→ **What you are asked to do**
Produce the records below again, word for word, but stop after the line that contains "Given: Open the Lakers players icon".

→ **Data for review**

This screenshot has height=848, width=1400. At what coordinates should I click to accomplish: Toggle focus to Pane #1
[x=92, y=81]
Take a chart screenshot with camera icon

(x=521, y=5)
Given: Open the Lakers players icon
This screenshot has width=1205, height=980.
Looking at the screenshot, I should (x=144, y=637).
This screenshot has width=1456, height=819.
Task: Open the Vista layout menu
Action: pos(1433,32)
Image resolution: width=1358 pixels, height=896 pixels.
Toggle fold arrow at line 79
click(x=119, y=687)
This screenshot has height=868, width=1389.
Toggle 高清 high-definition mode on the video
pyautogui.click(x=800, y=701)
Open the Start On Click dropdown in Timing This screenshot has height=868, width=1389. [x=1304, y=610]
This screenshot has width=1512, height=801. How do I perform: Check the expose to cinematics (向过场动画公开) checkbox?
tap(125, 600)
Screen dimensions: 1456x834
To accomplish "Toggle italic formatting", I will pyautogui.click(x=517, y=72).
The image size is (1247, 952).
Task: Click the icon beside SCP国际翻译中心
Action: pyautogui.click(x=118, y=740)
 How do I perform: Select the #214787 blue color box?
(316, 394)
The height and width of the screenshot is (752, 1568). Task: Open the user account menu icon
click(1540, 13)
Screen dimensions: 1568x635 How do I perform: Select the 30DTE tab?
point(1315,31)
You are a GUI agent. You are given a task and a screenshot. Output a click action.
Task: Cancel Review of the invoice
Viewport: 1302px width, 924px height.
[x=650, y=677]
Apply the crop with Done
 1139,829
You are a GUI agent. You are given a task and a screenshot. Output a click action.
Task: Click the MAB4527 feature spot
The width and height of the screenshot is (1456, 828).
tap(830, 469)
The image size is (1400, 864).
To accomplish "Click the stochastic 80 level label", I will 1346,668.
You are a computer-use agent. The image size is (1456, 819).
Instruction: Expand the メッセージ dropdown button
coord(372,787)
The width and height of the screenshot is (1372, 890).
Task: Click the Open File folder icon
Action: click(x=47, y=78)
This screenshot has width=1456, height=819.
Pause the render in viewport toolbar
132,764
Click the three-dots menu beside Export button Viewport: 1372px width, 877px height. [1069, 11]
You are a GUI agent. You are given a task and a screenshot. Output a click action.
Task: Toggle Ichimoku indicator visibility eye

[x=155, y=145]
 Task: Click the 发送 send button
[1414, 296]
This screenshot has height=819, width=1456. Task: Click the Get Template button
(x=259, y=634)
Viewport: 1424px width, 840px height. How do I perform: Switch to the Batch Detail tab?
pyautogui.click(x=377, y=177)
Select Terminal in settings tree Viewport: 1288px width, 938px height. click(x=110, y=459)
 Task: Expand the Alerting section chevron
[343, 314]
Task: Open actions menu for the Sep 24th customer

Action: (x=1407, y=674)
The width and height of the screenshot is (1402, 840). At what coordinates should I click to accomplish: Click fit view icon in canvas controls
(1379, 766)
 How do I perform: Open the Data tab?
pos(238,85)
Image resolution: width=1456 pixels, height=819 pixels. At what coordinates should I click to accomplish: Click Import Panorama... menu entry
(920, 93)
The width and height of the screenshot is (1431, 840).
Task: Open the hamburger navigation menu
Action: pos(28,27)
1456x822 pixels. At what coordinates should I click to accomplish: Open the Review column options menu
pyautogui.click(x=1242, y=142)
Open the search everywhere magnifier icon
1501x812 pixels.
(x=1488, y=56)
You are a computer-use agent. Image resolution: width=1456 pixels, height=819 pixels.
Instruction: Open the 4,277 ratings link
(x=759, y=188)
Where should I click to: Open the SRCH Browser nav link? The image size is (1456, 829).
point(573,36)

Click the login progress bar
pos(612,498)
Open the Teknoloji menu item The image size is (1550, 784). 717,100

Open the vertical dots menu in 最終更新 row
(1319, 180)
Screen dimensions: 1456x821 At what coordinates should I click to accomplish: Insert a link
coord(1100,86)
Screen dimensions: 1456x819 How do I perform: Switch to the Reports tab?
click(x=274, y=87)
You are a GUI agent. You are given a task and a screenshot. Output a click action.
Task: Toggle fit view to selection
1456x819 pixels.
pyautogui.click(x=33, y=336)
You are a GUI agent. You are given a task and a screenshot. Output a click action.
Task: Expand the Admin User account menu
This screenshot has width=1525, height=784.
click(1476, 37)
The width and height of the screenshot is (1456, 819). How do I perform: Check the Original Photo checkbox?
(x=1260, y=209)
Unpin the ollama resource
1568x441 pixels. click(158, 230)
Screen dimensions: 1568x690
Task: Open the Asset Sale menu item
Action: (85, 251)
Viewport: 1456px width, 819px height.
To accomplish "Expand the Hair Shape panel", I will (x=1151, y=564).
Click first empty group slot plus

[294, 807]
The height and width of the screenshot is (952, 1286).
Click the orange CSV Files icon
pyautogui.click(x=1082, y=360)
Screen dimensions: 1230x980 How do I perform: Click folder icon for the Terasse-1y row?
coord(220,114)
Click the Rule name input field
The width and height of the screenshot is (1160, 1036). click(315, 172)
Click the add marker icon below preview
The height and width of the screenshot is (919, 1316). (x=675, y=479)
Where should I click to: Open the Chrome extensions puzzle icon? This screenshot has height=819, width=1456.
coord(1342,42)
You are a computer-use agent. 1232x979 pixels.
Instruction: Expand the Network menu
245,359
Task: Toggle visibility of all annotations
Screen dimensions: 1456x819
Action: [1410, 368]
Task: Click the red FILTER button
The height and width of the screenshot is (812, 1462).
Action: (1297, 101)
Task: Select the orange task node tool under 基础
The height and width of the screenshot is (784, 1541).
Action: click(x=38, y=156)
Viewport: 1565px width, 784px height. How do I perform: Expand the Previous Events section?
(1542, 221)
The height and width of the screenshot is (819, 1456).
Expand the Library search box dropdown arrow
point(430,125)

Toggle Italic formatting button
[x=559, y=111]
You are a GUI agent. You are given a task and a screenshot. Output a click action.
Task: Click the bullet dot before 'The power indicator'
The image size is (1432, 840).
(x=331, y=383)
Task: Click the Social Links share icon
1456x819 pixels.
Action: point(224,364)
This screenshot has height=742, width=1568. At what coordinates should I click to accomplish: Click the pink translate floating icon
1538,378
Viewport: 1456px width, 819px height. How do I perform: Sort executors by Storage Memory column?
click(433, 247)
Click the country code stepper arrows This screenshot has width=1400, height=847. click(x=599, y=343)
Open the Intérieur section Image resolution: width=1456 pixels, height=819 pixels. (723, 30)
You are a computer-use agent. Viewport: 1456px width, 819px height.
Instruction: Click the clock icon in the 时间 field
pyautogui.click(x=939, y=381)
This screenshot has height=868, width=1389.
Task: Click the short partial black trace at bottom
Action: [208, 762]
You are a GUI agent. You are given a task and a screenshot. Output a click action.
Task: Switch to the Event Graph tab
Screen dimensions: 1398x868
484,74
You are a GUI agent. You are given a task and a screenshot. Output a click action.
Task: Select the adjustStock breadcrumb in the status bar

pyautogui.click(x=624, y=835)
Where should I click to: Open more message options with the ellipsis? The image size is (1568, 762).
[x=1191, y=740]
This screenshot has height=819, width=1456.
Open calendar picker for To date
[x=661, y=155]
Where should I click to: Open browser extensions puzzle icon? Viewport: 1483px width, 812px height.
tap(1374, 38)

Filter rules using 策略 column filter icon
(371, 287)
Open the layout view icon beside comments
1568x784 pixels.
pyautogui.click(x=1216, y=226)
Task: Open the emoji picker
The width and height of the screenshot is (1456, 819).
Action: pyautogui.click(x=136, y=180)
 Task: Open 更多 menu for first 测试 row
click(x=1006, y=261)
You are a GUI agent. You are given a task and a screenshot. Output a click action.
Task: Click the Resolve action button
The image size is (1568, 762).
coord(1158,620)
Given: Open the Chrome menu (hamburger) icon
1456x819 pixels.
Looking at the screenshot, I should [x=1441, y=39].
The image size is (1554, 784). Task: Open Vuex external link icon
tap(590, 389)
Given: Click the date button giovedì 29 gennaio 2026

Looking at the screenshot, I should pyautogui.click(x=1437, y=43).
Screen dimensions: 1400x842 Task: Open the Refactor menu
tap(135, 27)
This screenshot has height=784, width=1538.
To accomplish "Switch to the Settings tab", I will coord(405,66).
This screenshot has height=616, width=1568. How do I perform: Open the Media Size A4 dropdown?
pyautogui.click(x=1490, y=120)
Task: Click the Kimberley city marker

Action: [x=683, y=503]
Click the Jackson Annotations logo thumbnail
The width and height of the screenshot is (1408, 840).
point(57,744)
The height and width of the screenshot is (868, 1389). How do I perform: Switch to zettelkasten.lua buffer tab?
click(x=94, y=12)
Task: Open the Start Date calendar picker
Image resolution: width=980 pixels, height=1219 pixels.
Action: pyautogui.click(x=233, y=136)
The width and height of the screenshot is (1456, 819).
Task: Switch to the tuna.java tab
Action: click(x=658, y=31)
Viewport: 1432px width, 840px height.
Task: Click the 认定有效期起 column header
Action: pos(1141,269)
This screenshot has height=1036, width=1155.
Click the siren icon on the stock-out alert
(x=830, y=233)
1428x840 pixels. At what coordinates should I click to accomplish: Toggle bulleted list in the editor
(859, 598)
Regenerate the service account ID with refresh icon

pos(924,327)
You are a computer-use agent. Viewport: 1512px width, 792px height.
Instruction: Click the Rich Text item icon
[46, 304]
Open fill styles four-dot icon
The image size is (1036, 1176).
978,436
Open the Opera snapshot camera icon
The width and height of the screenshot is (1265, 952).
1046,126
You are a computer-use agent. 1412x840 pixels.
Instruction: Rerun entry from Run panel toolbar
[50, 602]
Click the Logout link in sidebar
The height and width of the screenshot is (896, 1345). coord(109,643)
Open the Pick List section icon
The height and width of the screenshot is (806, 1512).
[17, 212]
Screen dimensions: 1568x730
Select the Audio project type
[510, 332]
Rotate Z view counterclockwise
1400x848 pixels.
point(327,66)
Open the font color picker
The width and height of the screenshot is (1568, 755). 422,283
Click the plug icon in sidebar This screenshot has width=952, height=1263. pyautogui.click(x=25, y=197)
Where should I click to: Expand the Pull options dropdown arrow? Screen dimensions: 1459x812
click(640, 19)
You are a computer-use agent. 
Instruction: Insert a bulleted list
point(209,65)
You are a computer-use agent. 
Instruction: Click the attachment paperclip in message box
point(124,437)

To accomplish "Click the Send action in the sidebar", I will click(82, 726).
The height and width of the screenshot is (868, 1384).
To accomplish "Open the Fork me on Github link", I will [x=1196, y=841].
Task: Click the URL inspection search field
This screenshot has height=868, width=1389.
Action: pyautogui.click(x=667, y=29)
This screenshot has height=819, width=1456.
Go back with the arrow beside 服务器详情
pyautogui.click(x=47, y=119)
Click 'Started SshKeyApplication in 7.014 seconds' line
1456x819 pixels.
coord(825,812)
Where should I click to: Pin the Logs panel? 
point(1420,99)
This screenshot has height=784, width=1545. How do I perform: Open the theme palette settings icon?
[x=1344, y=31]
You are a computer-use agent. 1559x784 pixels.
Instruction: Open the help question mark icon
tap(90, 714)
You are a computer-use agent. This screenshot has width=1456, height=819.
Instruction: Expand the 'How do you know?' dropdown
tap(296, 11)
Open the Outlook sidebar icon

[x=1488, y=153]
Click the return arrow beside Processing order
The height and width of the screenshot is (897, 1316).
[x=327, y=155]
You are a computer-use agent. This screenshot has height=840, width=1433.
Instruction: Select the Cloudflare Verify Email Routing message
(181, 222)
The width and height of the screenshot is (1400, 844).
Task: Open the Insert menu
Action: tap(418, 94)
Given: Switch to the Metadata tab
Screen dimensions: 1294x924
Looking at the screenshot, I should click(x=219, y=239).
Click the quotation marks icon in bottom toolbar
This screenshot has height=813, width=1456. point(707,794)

→ **Result**
This screenshot has height=848, width=1400. At what coordinates should I click to accomplish: Toggle focus to Pane #1
[x=92, y=81]
Take a chart screenshot with camera icon

(x=521, y=5)
Given: Open the Lakers players icon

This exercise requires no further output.